## BEGIN EXCERPT

Just letting all Australian enthusiasts know that Fendi is now on sale! Selected shoes at 50% off, while selected bags, small leather goods, accessories and silks are 30% off.

Happy shopping!


----------



## caruava

OMG thanks! I'm calling my SA in Sydney now!


----------



## smalls

Hi ladies.  I don't know much about Fendi styles, but I was in the Saks in the Galleria in Dallas, TX and they had a few fendi bags on presale for saks cardholders.  They had some small baguette style bags that were leather that were embossed with F's.  They had 3 bright colors, yellow, and I don't remember the other 2 colors.  They had a couple of nice big bags with a chain handle, and some other styles (sorry I don't remember what they looked like).


----------



## [coco]

wwwooooooo! Awesome thanks for the info!


----------



## caruava

I will post pics of what they have soon! Rebecca from the Rocks is sending me pics.

## END EXCERPT
## BEGIN RECORDED INFORMATION

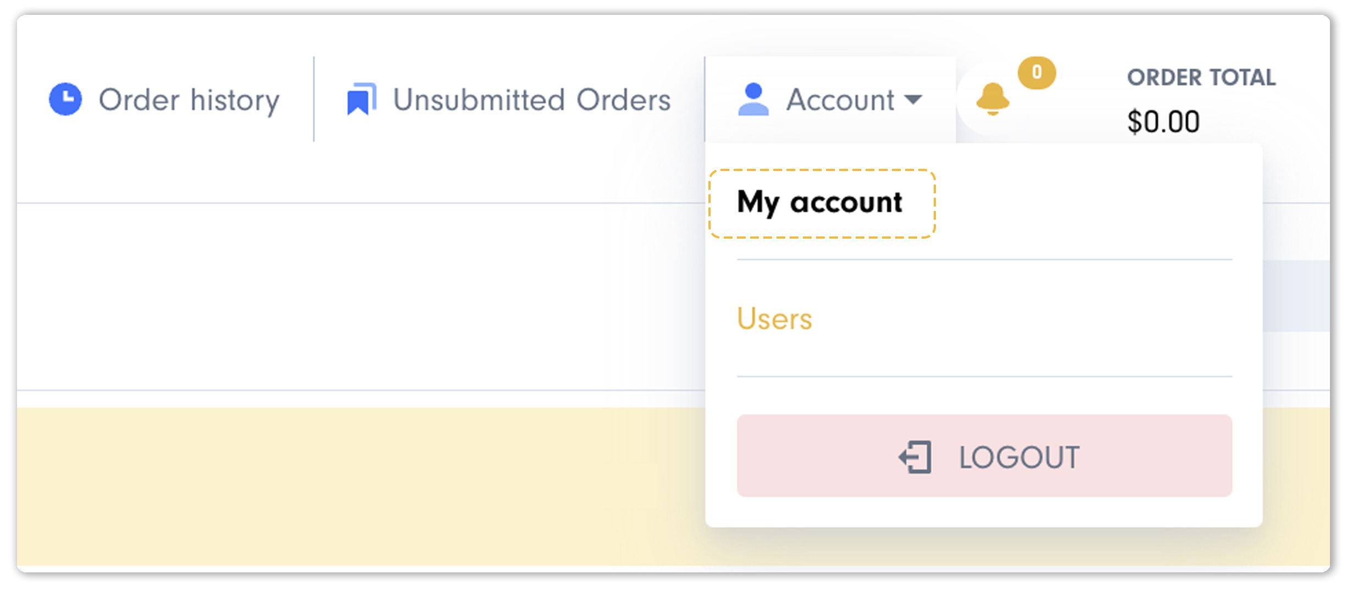The height and width of the screenshot is (590, 1347).
Task: Click the pink LOGOUT button text
Action: 1019,457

## END RECORDED INFORMATION

* [SHORT EXERCISE 1]
Reproduce everything in the Fendi sale thread from "OMG thanks! I'm" down to "they looked like).".
* [SHORT EXERCISE 2]
Please state whether each statement agrees with the Fendi sale thread, answering yes or no and quoting the deciding words: (a) Selected shoes are 30% off. (b) The Fendi bags at Saks were on presale for Saks cardholders. (c) The poster at Saks remembers all three colors of the small baguette-style bags.
* [SHORT EXERCISE 3]
Continue the Fendi sale thread after its last post.
The material stands apart from the forum thread about the Fendi sale.

* [ANSWER 1]
OMG thanks! I'm calling my SA in Sydney now!


----------



## smalls

Hi ladies.  I don't know much about Fendi styles, but I was in the Saks in the Galleria in Dallas, TX and they had a few fendi bags on presale for saks cardholders.  They had some small baguette style bags that were leather that were embossed with F's.  They had 3 bright colors, yellow, and I don't remember the other 2 colors.  They had a couple of nice big bags with a chain handle, and some other styles (sorry I don't remember what they looked like).

* [ANSWER 2]
(a) No: "Selected shoes at 50% off"
(b) Yes: "they had a few fendi bags on presale for saks cardholders"
(c) No: "yellow, and I don't remember the other 2 colors"

* [ANSWER 3]
----------



## caruava

Alright here we go. Here is the footwear on sale... (I got the black lace heels, they're 50% off! Only $350!!!)

















Was so excited when I saw the satin heels with the crystals on sale but they only have them in a brown/bronze colour, and I hate brown. Wish they had black... 






Some more footwear.


----------



## caruava

Some necklaces and bracelets, getting the white bracelet for the spy to wear.  
(price of the bracelet is $189)
















Might be getting the blue cuff if my SA can find me a matching bag and belt (waiting for additional photos).






Some belts. Note that the black one has multi coloured glitter.


----------



## caruava

Okay got another photo of the cuff (price $241) with a matching belt and bag (bag is $400 and is not on sale). I don't know if I should get the bag as well... What do you ladies think? Do you think it matches? I'm not a fan of the belt.


----------



## caruava

Alright decided not to get the bag and cuff so if you ladies want the cuff you should call the rocks 02 9251 5200 as they only have 1 left.

Decided to get the crystal heels as well, they're actually more of a champagne colour than bronze. I'll just wait till I get them then I'll find out the colour. These heels are in the 4th photo and 4th from the left. 50% off! Comes down to $520.

*Eminere* and *coco* getting anything?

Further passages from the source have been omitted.